TASK:
From the line that contains "Image resolution: width=145" to the final line below, both included, print each line exactly and skip the pictures.

Start of Block

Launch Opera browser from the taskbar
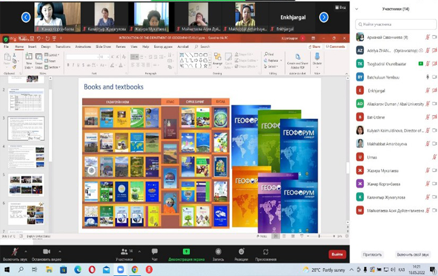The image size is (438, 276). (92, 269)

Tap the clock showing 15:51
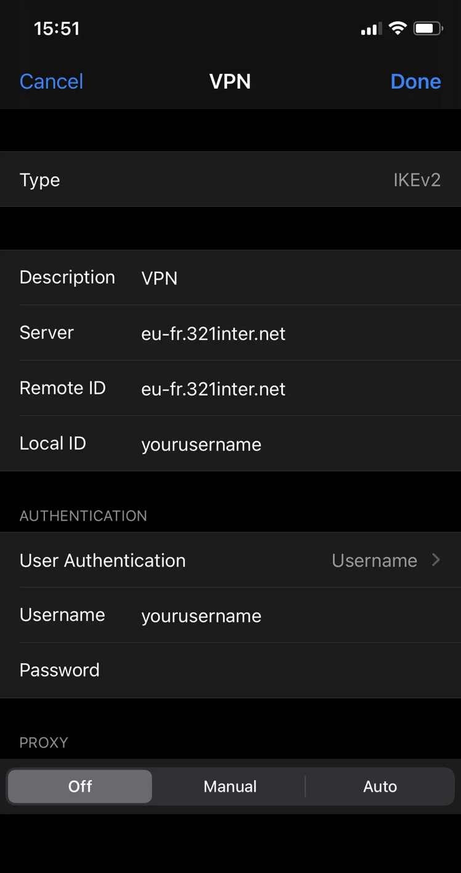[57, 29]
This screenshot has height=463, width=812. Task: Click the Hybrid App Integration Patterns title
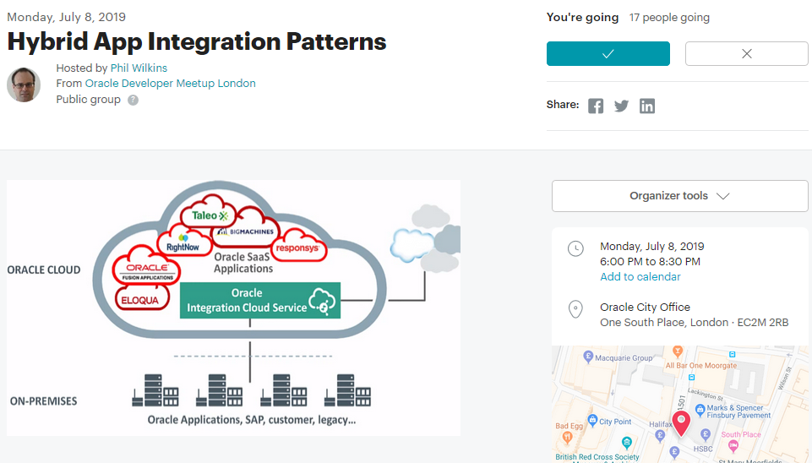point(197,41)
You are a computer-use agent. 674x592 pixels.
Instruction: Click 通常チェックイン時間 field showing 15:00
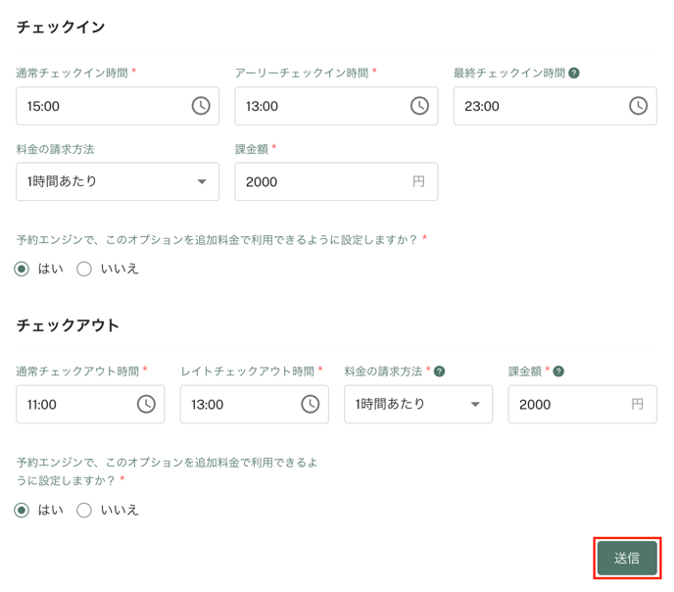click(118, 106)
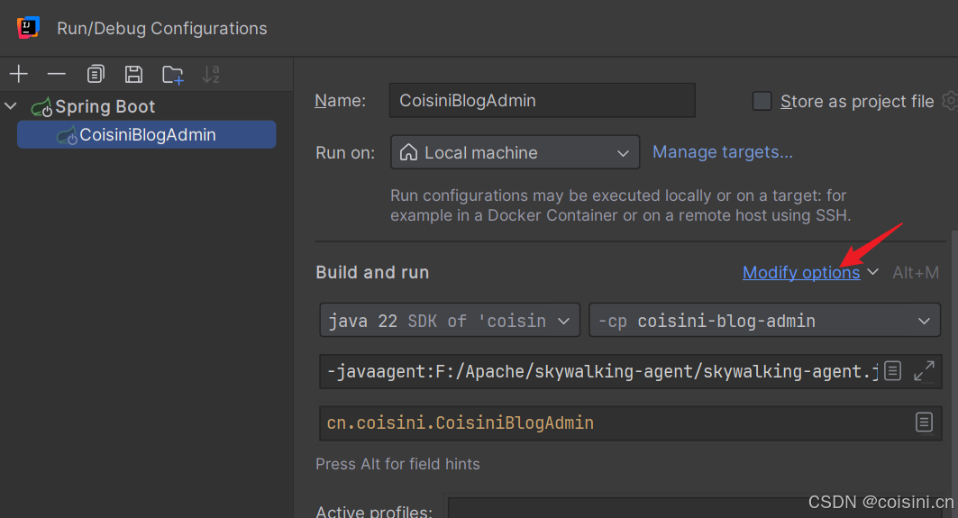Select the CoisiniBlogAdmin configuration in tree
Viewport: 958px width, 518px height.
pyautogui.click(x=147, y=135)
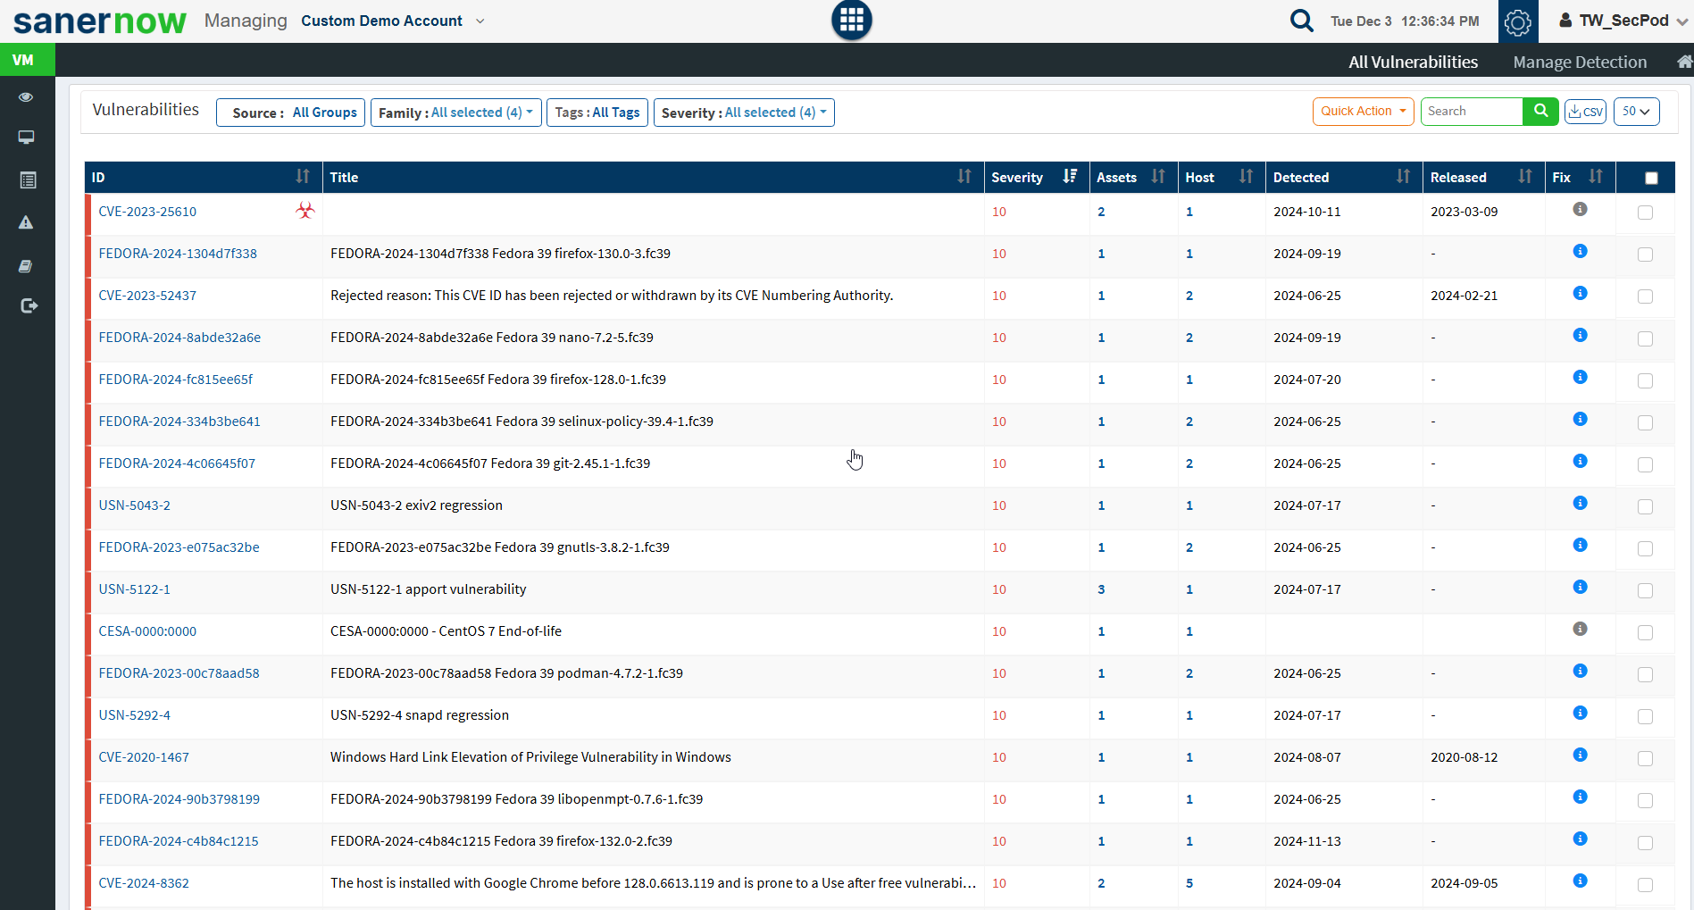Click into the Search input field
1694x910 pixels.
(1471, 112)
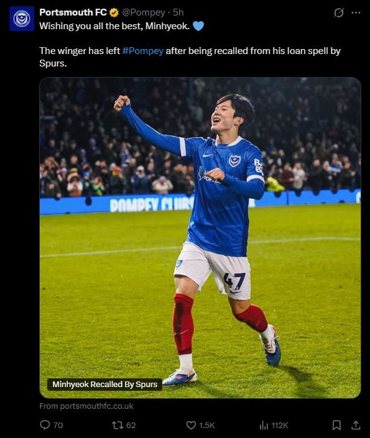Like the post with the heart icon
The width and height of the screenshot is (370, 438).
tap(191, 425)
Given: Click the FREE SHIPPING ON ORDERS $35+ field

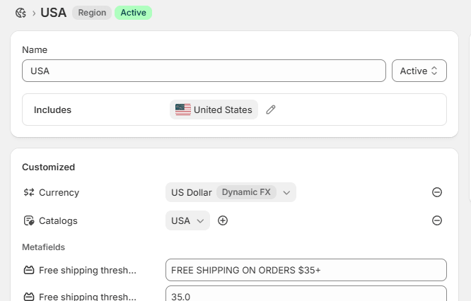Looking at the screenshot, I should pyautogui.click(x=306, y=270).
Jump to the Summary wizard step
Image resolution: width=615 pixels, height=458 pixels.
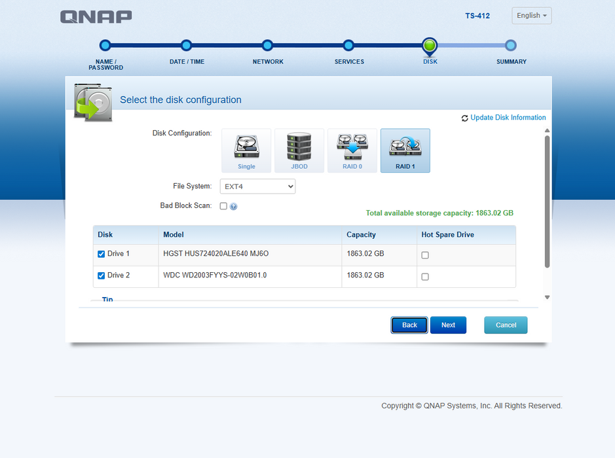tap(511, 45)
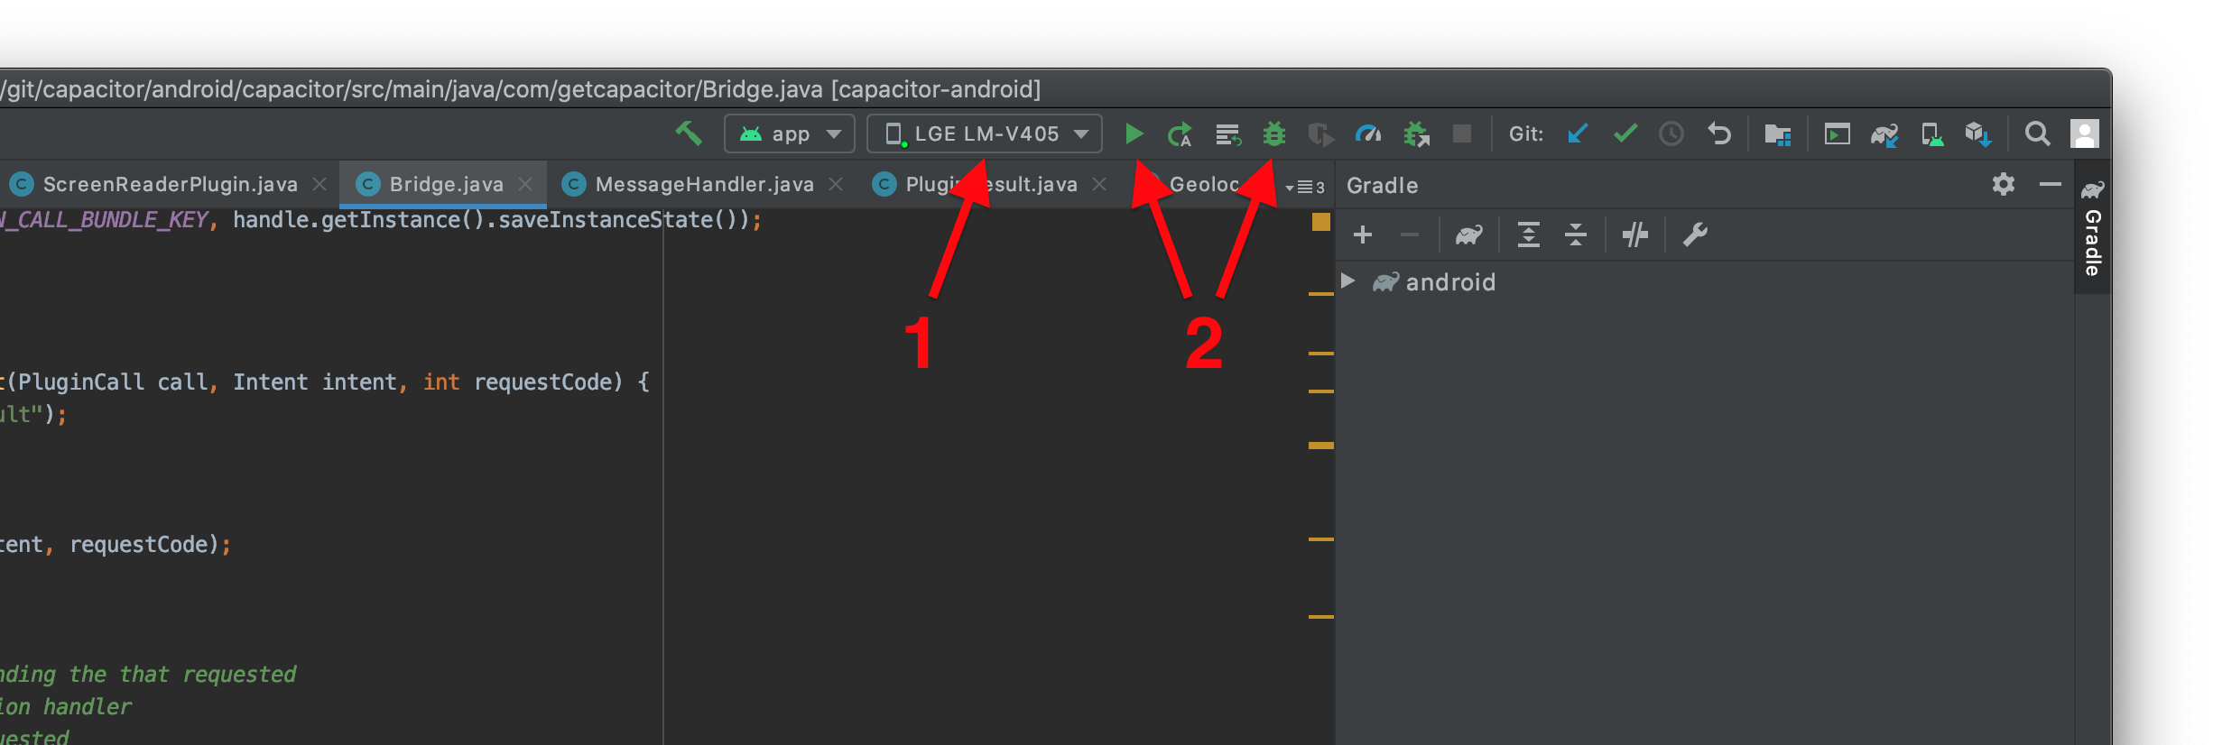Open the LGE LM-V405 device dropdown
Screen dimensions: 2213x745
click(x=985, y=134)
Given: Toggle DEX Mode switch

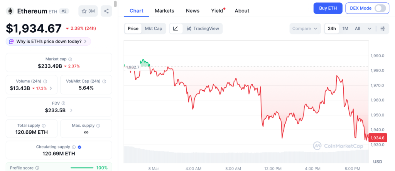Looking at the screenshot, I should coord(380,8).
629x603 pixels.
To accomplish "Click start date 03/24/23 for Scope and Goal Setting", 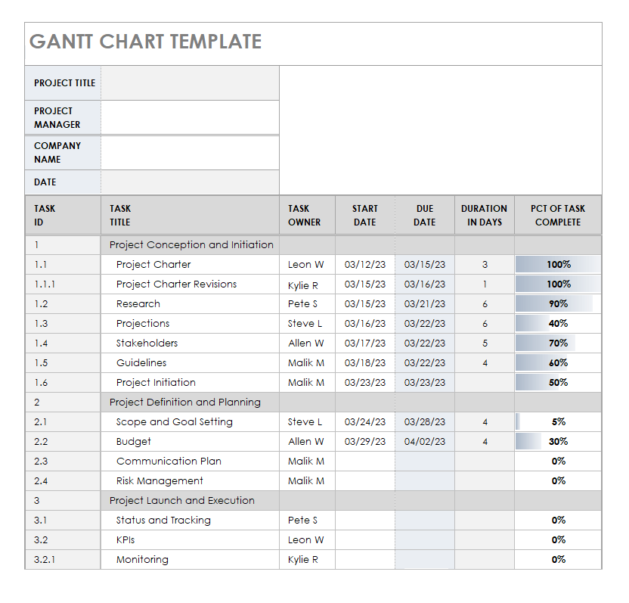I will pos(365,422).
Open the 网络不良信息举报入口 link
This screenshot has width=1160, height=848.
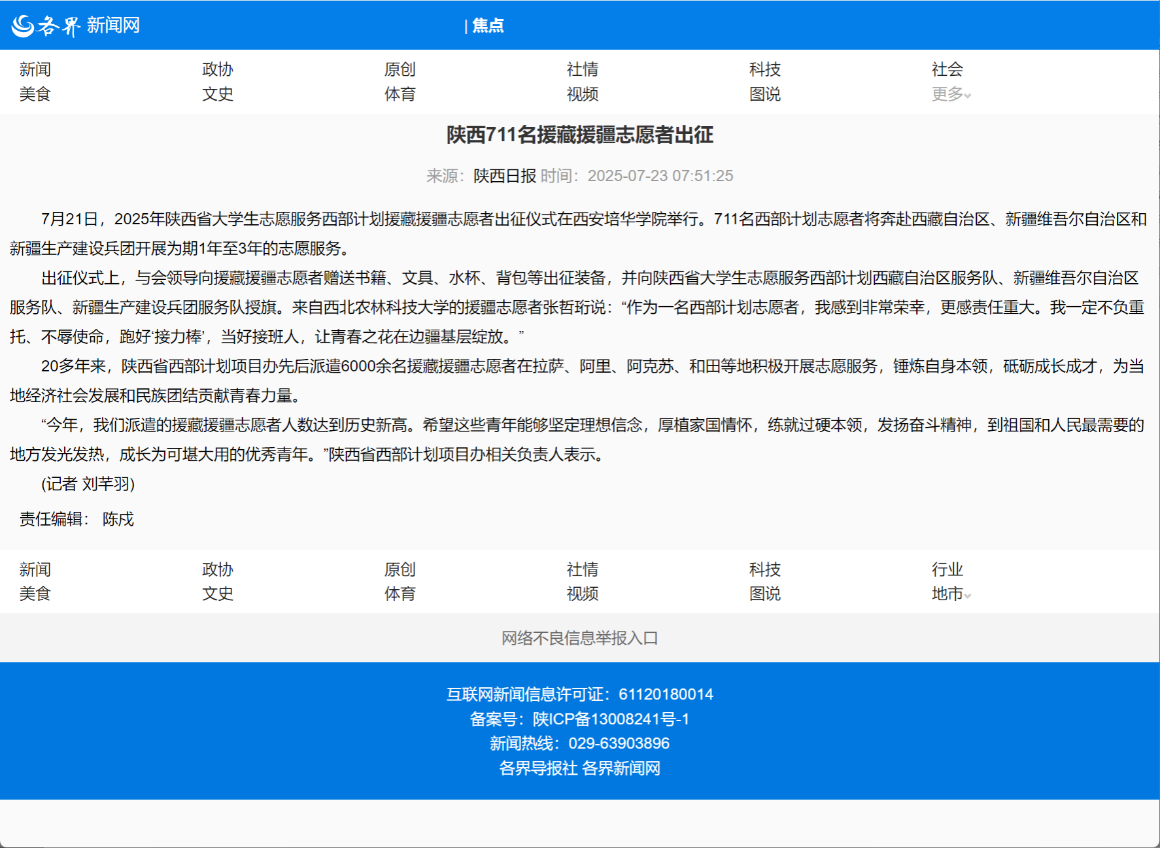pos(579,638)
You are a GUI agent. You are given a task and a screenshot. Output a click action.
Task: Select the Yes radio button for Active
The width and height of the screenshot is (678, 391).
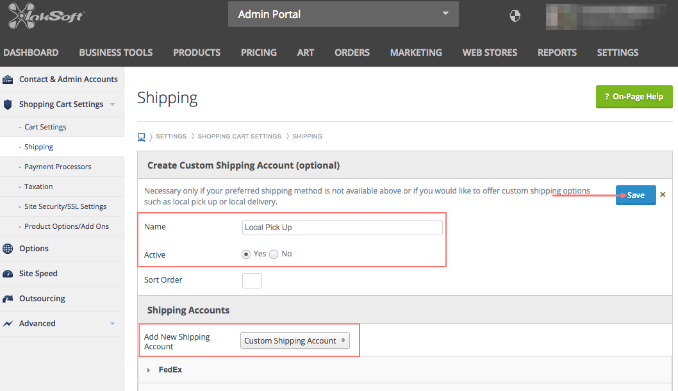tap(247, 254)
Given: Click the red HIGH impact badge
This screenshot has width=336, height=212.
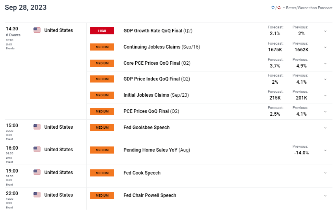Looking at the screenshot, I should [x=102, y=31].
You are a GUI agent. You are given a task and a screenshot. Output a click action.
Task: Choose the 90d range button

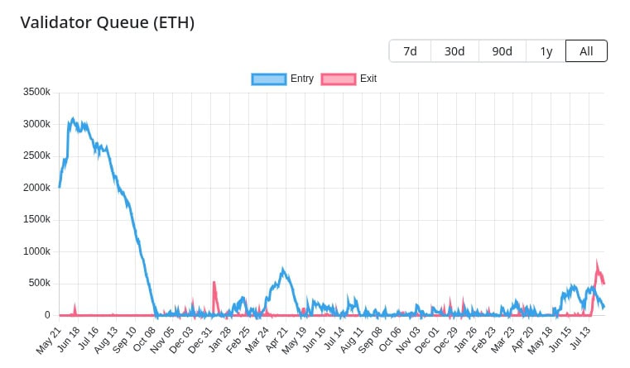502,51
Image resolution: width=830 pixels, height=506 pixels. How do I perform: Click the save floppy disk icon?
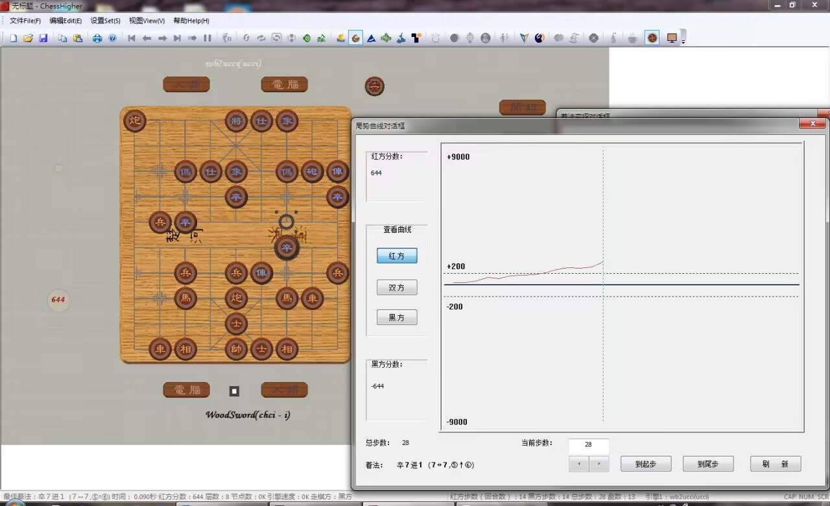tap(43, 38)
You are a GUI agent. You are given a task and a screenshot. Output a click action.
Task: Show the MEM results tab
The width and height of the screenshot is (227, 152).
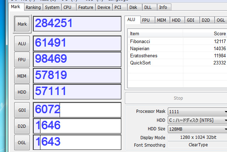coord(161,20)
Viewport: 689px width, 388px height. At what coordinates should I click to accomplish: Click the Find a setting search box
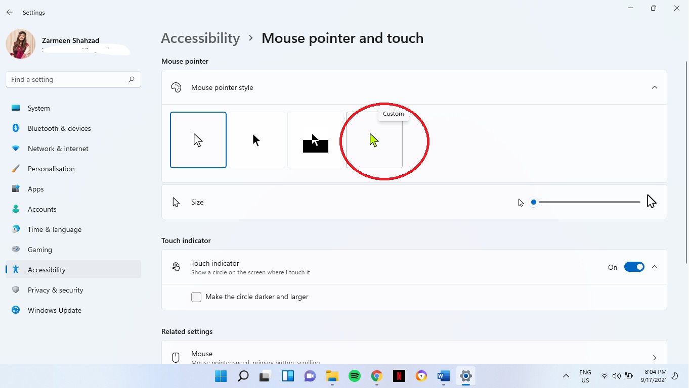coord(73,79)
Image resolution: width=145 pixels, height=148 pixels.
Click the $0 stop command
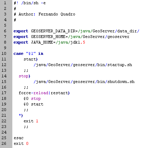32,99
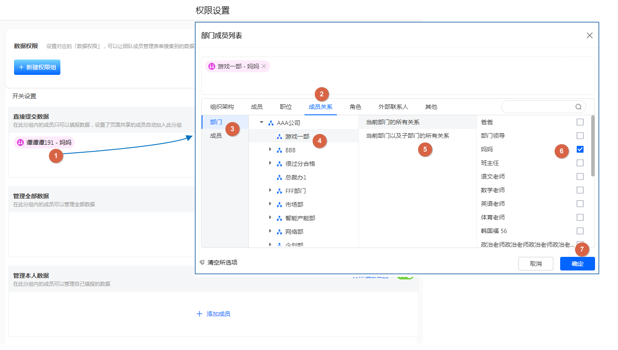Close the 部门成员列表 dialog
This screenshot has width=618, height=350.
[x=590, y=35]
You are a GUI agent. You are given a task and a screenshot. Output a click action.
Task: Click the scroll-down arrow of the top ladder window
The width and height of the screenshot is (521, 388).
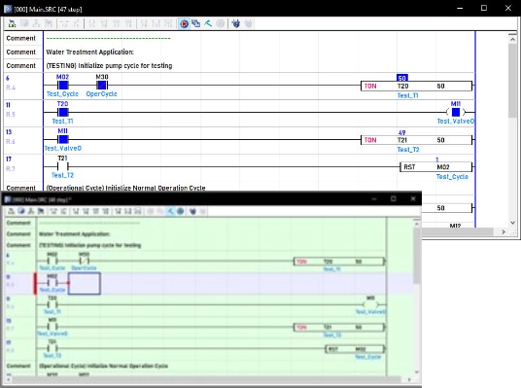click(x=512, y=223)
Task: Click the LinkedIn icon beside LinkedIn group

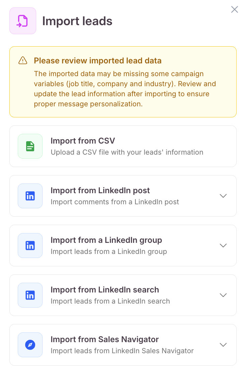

End of Block

SOLUTION TO THIS EXERCISE:
Image resolution: width=145 pixels, height=148 pixels.
Click the $0 stop command
32,99
Close the 部门成员列表 dialog
This screenshot has width=618, height=350.
[x=590, y=35]
You are a GUI agent. You are given a task and a screenshot. Output a click action.
Task: Click the scroll-down arrow of the top ladder window
The width and height of the screenshot is (521, 388).
click(x=512, y=223)
Task: Click the LinkedIn icon beside LinkedIn group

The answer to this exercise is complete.